Well, I showed my teacher a trick or two and beat him at the game he was teaching me. He simply said “You’ll do” in a dry sort of a way, and on that recommendation I went down to the Boston Club in the Coleman House.
But Mrs. Clemishere was not ready for me to leave her clutches just yet. She wanted to see if a disappointment in the game of poker would not send me back to her own game, Wall street, mysterious stocks, &c. Why give me into the hands of card sharpsl so long as there was a hope of getting everything out of me on her own account?
“I’m so sorry,” she said, “but I did not get to see the man that was to take you into the Boston Club. He is one of the proprietors and they’ve had some big games on and he hasn’t been able to come out to talk to me.”
“That is too provoking,” I answer with a little shrug.
Mrs. Clemishere slips her arm around me again.
“I haven’t had my breakfast yet,” she says. “Come down and let’s eat. I’ve been waiting for you until this hour.”
My old friend Mr. Knight arrives at this moment, and together we all go to the dining room. Mrs. Clemishere orders luncheon for herself. Mr. Knight takes a drink. I refuse to have anything. I am afraid to trust anybody. I had been told that a “knockout”—drug put in food or drink was one of the weapons employed by such people on the victims, and I had no intention of being caught in such a trap.
WALL STREET AGAIN
“Go away and leave us alone,” Mrs. Clemishere says to Mr. Knight. “I want to say something to my little friend.”
Mr. Knight is very affable and obeys.

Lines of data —
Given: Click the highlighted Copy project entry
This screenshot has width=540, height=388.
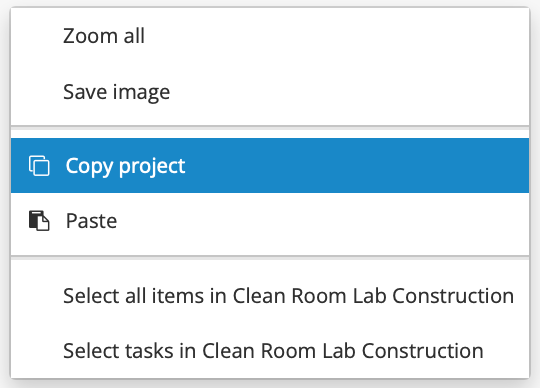Looking at the screenshot, I should 270,166.
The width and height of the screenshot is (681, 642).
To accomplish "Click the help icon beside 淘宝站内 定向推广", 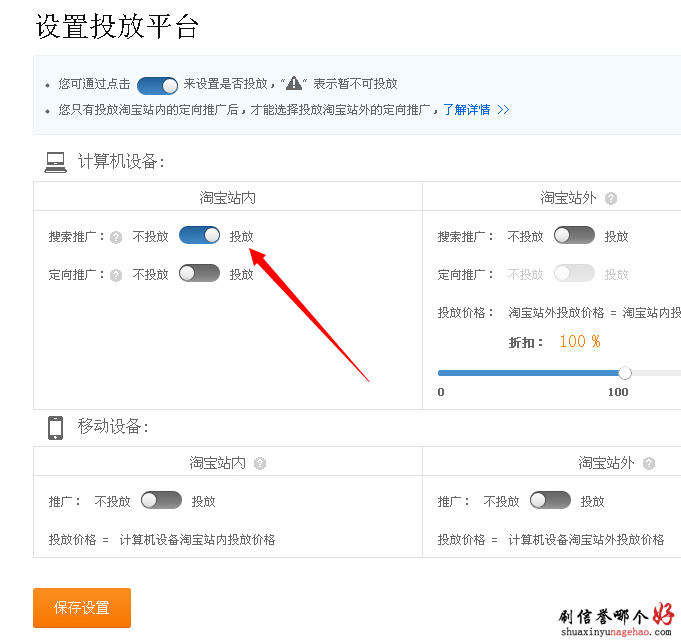I will [116, 274].
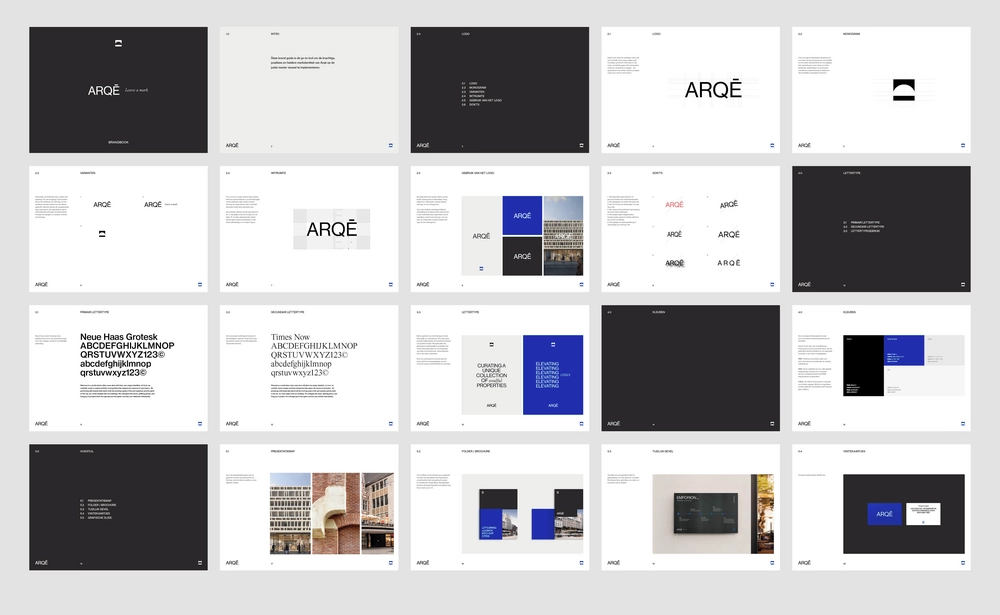Click the blue ARQĒ business card mockup
The height and width of the screenshot is (615, 1000).
tap(884, 514)
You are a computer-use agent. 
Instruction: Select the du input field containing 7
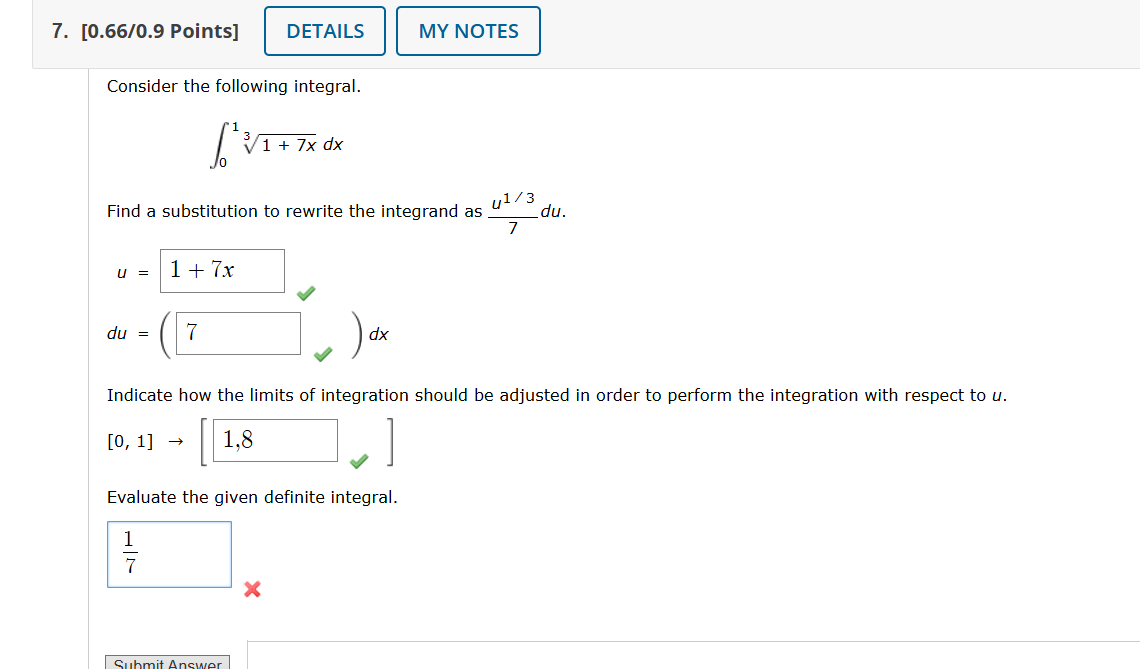coord(237,332)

Aim 1 — Retype the part of the passage about Mrs. Clemishere that opens with the words containing "My old friend" and closes with "such a trap.".
Aim 2 — In the passage about Mrs. Clemishere, where is the Boston Club located?
Aim 3 — Please proceed with the passage about Mrs. Clemishere, picking up right after its final sentence.

Reply 1 —
My old friend Mr. Knight arrives at this moment, and together we all go to the dining room. Mrs. Clemishere orders luncheon for herself. Mr. Knight takes a drink. I refuse to have anything. I am afraid to trust anybody. I had been told that a “knockout”—drug put in food or drink was one of the weapons employed by such people on the victims, and I had no intention of being caught in such a trap.

Reply 2 — In the Coleman House.

Reply 3 —
“I’ve just heard from my cousin,” she begins at once. “He is the one who conducts all my Wall street business. He tells me that he knows of a good thing, and for me to be ready to send him several hundred dollars at three hours’ notice. Now, if you want to play, I’ll let you put up a hundred dollars.”
“What’s he going to buy?” I ask innocently.
For a moment she is cornered, but only for a moment. She rallies so quickly and with such an unmoved countenance that I begin to admire her cleverness.
“I never ask what he buys,” she says, with charming indifference. “I give him the money and he always sends back a big return for it, and that’s all I care.”
“What is your cousin’s name?” I ask.
“Hartshorn. He is very rich and only goes into Wall street for amusement,” she assures me.
“I’m not fond of Wall street,” I say again, and this time very decidedly. “I like to play any gambling game where I can get some excitement out of it. Wall street is no fun. Now, I thought I was going to have a good time today playing poker or roulette.”
“Well, if I’d got to see that man that has the game upstairs, I’d have got you in. I’ll see him tonight for sure, though, and if you come in tomorrow at 2 I’ll introduce him to you.”
Now while we sat there I saw Mrs. Clemishere glancing very frequently towards the hall and I noticed, though I pretended not to, that several men had been passing in through the Twenty-seventh street entrance out to the office, out the Broadway door and in around the same way again.
They were looking me over and I knew it.
Of course Mrs. Clemishere did not speak to or recognize them in any way except in one instance. That time she merely raised her eyebrows to one man and he passed on without a word.
Knowing that I would not get into any gambling den that day I made excuses and went away, promising to return the next day.
CLOSETED WITH A VICTIM
I did so.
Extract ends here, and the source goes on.